■ **Text block**:
━━━━━━━━━━━━━━━━

This work demonstrates that mir-302-targeted AOF/DNMT1 silencing and MECP1/2 co-suppression is required for global demethylation and H3K4 modification during somatic cell reprogramming. The DNA demethylation and histone methylation which occurs during somatic cell reprogramming alters chromatin structure and gene activity on a genome-wide scale. Tapping into the mechanisms governing this event will no doubt enhance the efficiency of somatic cell reprogramming and bring us closer to achieving clinically applicable patient-specific cell types that may help ameliorate human disease. The key factors described in this paper and that are required in somatic cell reprogramming are not new; induced expression of mir-302 induced co-expression of the core reprogramming factors Oct3/4, Sox2 and nanog, consistent with methods which generate iPSC by ectopic transfection of these factors. However, what this study now shines light on are some of the mechanisms which govern the epigenetic reprogramming of genomic methylation patterns, and that cell stemness can be activated in somatic cells using mir-302. The cytoplasmic effects of mir-302 may also implicate this miRNA in nuclear reprogramming.



  1. Lin et al. (2010) Regulation of somatic cell reprogramming through inducible mir-302 expression. Nucleic Acids Research 1-12. doi:10.1093/nar/gkq850.
  2. Marson et al. (2008) Connecting microRNA genes to the core transcriptional regulatory circuit of embryonic stem cells. Cell 134, 521-533.
  3. Card et al. (2008) Oct4/Sox2-regulated miR-302 targets cyclin D1 in human embryonic stem cells. Mol. Cell. Biol. 28, 642-6438.
  4. Suh et al. (2004) Human embryonic stem cells express a unique set of microRNAs. Dev. Biol. 270, 488-498.
  5. Lin et al. (2008) Mir-302 reprograms human skin cancer cells into a pluripotent ES-cell-like-state. RNA, 14, 2115-2124.
  6. Rosa et al. (2009) The miR-430/427/302 family controls mesendodermal fate specification via species-specific target selection. Dev. Cell. 16, 517-527.

━━━━━━━━━━━━━━━━

■ **Information shown**:
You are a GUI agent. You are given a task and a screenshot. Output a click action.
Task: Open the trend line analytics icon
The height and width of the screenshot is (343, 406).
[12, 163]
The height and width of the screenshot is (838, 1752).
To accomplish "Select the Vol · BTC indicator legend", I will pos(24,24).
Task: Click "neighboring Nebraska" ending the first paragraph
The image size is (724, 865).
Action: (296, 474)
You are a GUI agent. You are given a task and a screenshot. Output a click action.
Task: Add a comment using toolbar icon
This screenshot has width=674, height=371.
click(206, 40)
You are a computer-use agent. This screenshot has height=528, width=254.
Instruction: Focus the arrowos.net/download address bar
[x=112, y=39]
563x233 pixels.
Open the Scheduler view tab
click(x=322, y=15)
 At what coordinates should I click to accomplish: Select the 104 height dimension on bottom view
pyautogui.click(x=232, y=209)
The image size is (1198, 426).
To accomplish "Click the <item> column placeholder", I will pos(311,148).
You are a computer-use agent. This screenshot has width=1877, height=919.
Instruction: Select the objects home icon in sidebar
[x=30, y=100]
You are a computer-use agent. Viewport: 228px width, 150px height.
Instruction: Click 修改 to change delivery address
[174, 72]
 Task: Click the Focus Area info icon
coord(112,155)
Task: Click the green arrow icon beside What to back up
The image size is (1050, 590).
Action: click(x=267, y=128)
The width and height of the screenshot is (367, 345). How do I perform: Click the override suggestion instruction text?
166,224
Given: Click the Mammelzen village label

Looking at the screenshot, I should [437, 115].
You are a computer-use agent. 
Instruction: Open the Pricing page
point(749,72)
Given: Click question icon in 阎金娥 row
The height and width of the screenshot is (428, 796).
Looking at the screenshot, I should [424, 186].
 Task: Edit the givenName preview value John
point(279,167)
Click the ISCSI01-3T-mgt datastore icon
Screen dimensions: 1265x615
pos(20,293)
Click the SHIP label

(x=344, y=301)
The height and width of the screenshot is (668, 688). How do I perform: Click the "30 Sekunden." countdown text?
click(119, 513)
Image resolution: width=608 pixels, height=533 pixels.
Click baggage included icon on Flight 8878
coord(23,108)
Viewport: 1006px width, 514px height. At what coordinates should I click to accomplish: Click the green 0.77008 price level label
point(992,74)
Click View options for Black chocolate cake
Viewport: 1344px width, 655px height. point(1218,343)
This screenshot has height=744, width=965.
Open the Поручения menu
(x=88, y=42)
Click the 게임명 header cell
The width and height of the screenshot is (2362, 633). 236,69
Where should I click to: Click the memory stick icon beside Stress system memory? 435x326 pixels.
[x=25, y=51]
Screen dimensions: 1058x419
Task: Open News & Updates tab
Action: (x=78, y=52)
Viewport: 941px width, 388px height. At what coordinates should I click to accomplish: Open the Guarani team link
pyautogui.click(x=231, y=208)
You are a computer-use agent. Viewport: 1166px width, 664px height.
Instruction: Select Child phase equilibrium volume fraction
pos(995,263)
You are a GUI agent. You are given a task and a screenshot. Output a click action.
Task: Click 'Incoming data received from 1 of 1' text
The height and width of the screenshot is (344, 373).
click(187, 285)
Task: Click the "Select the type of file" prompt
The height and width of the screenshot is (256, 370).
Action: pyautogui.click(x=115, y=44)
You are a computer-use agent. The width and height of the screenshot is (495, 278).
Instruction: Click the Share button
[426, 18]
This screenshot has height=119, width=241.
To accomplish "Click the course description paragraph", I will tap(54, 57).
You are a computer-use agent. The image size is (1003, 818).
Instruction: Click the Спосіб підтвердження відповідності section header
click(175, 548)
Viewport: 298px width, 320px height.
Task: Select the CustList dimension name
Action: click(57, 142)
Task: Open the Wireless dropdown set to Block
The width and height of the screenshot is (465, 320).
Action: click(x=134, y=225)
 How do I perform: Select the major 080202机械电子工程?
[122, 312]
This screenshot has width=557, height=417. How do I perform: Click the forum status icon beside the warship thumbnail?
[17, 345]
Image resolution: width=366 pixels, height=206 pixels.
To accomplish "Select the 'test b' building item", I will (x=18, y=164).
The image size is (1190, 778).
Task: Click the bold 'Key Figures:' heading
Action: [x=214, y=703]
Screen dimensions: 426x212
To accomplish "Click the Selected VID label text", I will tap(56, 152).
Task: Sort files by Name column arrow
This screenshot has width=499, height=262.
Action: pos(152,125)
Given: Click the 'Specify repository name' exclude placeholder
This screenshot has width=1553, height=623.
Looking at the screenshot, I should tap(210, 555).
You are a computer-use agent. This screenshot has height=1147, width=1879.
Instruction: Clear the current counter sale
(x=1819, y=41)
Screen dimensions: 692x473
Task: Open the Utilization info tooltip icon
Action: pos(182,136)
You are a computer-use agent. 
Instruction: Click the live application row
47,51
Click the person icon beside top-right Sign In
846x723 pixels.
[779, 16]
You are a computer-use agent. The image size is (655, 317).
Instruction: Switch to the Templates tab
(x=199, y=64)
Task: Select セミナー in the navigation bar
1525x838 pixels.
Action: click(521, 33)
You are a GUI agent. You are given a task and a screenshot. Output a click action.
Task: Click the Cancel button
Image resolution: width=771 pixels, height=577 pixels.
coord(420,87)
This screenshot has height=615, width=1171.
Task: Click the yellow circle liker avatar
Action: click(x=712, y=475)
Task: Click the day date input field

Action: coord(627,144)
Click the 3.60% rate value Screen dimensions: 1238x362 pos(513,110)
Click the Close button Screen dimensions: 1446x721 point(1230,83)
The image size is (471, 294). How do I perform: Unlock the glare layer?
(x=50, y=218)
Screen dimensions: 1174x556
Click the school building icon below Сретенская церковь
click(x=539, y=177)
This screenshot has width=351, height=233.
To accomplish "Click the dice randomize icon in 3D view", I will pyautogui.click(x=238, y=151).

━━━━━━━━━━━━━━━━

■ **Work to be completed**: Reproduce everything in the text on mir-302 and somatic cell reprogramming, from "2. Marson et" down to "Biol. 270, 488-498.", word for word.

■ **Exercise result**:
2. Marson et al. (2008) Connecting microRNA genes to the core transcriptional regulatory circuit of embryonic stem cells. Cell 134, 521-533.
  3. Card et al. (2008) Oct4/Sox2-regulated miR-302 targets cyclin D1 in human embryonic stem cells. Mol. Cell. Biol. 28, 642-6438.
  4. Suh et al. (2004) Human embryonic stem cells express a unique set of microRNAs. Dev. Biol. 270, 488-498.